AIM OF THE TASK
Here are some entries; quote each one exactly.
##############################
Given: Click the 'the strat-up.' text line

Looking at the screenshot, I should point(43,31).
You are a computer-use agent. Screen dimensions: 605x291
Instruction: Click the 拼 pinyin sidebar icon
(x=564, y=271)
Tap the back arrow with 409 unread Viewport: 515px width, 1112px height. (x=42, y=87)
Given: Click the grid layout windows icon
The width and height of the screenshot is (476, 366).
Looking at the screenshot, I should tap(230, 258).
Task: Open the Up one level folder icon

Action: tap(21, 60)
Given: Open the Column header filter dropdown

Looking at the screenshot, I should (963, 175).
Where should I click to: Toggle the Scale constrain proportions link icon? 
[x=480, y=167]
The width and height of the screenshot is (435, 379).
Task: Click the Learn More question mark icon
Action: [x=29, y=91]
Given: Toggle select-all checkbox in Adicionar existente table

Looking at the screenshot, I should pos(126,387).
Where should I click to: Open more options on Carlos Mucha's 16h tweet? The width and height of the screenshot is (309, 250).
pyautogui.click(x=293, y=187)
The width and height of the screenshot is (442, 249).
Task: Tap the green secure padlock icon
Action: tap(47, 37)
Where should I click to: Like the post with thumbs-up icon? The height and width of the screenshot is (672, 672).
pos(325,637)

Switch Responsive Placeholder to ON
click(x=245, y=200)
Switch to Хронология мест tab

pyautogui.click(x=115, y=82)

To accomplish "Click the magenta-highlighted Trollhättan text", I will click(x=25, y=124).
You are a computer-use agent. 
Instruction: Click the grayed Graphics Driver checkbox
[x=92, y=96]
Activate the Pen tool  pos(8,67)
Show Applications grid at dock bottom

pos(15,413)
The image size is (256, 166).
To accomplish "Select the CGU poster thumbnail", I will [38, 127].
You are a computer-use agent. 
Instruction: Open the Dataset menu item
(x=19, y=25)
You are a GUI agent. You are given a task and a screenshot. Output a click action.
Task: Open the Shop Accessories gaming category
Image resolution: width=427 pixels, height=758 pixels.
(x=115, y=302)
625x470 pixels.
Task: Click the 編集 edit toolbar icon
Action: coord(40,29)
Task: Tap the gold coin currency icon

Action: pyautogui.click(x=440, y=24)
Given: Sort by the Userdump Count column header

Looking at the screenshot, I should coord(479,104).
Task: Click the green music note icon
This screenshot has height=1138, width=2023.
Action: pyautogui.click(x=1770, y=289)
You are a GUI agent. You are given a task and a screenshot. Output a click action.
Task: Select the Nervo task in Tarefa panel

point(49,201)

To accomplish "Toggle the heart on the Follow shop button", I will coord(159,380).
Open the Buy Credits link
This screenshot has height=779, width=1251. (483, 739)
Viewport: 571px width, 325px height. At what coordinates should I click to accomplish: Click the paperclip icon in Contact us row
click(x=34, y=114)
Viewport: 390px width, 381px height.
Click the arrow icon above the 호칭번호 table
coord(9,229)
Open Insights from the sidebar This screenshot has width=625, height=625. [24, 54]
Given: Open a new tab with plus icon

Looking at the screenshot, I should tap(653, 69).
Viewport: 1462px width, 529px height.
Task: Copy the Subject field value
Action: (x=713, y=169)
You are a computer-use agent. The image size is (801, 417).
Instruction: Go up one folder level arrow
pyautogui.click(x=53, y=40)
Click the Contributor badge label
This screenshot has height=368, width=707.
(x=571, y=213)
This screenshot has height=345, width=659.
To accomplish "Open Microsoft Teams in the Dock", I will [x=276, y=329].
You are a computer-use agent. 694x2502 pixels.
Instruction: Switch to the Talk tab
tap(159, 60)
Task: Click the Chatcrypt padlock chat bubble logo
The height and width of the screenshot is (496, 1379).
##############################
ANSWER TO THE PROBLEM
Given: Click the 'the strat-up.' text line

Looking at the screenshot, I should point(43,31).
You are a computer-use agent. Screen dimensions: 605x291
Instruction: Click the 拼 pinyin sidebar icon
(x=564, y=271)
Tap the back arrow with 409 unread Viewport: 515px width, 1112px height. (x=42, y=87)
Given: Click the grid layout windows icon
The width and height of the screenshot is (476, 366).
Looking at the screenshot, I should tap(230, 258).
Task: Open the Up one level folder icon

Action: tap(21, 60)
Given: Open the Column header filter dropdown

Looking at the screenshot, I should (963, 175).
Where should I click to: Toggle the Scale constrain proportions link icon? 
[x=480, y=167]
The width and height of the screenshot is (435, 379).
Task: Click the Learn More question mark icon
Action: [x=29, y=91]
Given: Toggle select-all checkbox in Adicionar existente table

Looking at the screenshot, I should pos(126,387).
Where should I click to: Open more options on Carlos Mucha's 16h tweet? The width and height of the screenshot is (309, 250).
pyautogui.click(x=293, y=187)
The width and height of the screenshot is (442, 249).
Task: Tap the green secure padlock icon
Action: tap(47, 37)
Where should I click to: Like the post with thumbs-up icon? The height and width of the screenshot is (672, 672).
pos(325,637)

Switch Responsive Placeholder to ON
click(x=245, y=200)
Switch to Хронология мест tab

pyautogui.click(x=115, y=82)

To accomplish "Click the magenta-highlighted Trollhättan text", I will click(x=25, y=124).
You are a computer-use agent. 
Instruction: Click the grayed Graphics Driver checkbox
[x=92, y=96]
Activate the Pen tool  pos(8,67)
Show Applications grid at dock bottom

pos(15,413)
The image size is (256, 166).
To accomplish "Select the CGU poster thumbnail", I will [38, 127].
You are a computer-use agent. 
Instruction: Open the Dataset menu item
(x=19, y=25)
You are a GUI agent. You are given a task and a screenshot. Output a click action.
Task: Open the Shop Accessories gaming category
Image resolution: width=427 pixels, height=758 pixels.
(x=115, y=302)
625x470 pixels.
Task: Click the 編集 edit toolbar icon
Action: coord(40,29)
Task: Tap the gold coin currency icon

Action: pyautogui.click(x=440, y=24)
Given: Sort by the Userdump Count column header

Looking at the screenshot, I should coord(479,104).
Task: Click the green music note icon
This screenshot has height=1138, width=2023.
Action: pyautogui.click(x=1770, y=289)
You are a GUI agent. You are given a task and a screenshot. Output a click action.
Task: Select the Nervo task in Tarefa panel

point(49,201)

To accomplish "Toggle the heart on the Follow shop button", I will coord(159,380).
Open the Buy Credits link
This screenshot has height=779, width=1251. (483, 739)
Viewport: 571px width, 325px height. At what coordinates should I click to accomplish: Click the paperclip icon in Contact us row
click(x=34, y=114)
Viewport: 390px width, 381px height.
Click the arrow icon above the 호칭번호 table
coord(9,229)
Open Insights from the sidebar This screenshot has width=625, height=625. [24, 54]
Given: Open a new tab with plus icon

Looking at the screenshot, I should tap(653, 69).
Viewport: 1462px width, 529px height.
Task: Copy the Subject field value
Action: (x=713, y=169)
You are a computer-use agent. The image size is (801, 417).
Instruction: Go up one folder level arrow
pyautogui.click(x=53, y=40)
Click the Contributor badge label
This screenshot has height=368, width=707.
(x=571, y=213)
This screenshot has height=345, width=659.
To accomplish "Open Microsoft Teams in the Dock", I will [x=276, y=329].
You are a computer-use agent. 694x2502 pixels.
Instruction: Switch to the Talk tab
tap(159, 60)
Task: Click the Chatcrypt padlock chat bubble logo
The height and width of the screenshot is (496, 1379).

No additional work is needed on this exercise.